Below are the lines to check; count those holding the string "column" and give only the number.

• _Input data_:
────────────────

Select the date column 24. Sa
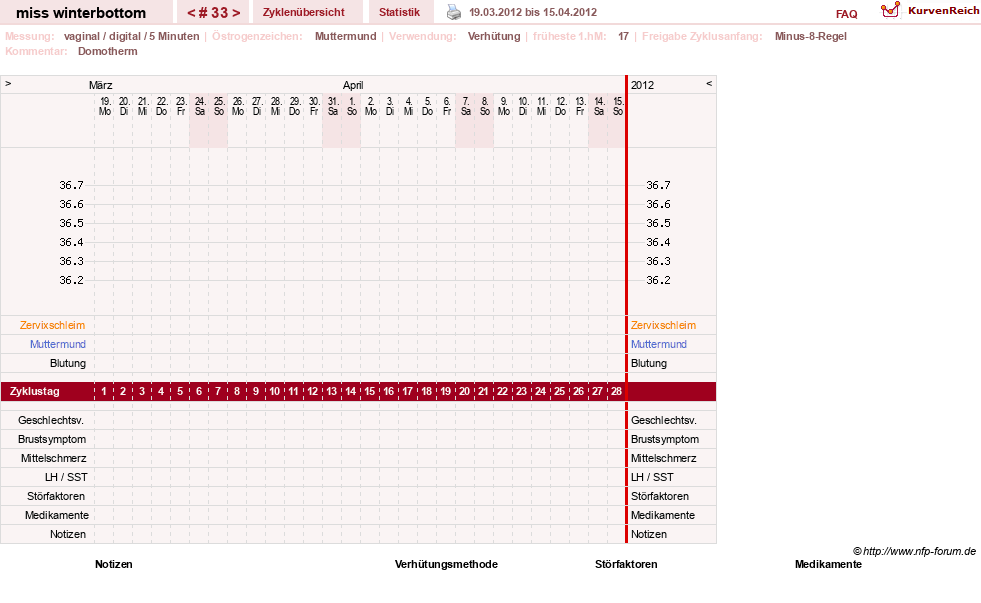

────────────────

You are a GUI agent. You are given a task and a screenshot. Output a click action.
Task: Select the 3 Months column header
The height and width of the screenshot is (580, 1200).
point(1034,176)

────────────────

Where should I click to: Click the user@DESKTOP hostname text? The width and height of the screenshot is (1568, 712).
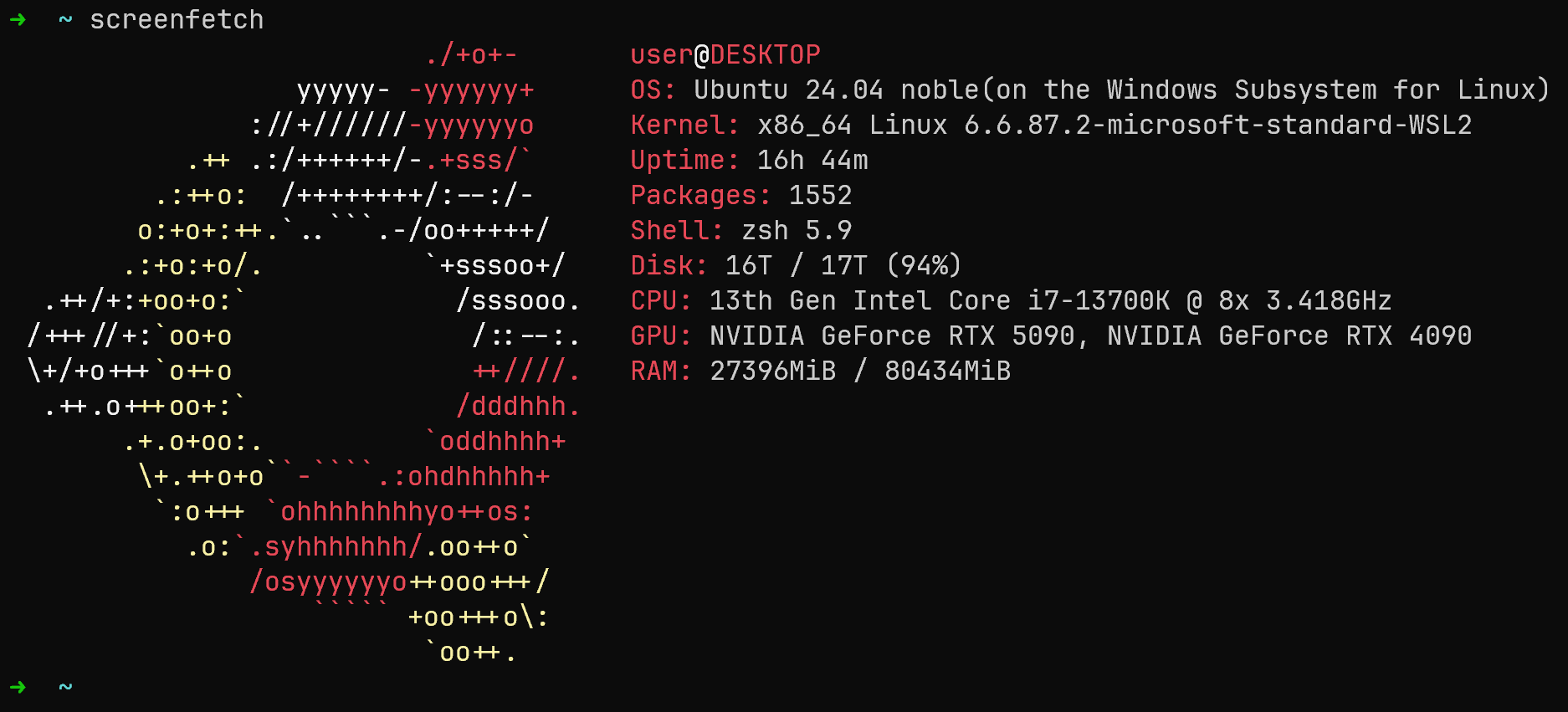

────────────────

• _Response to this exercise_: 2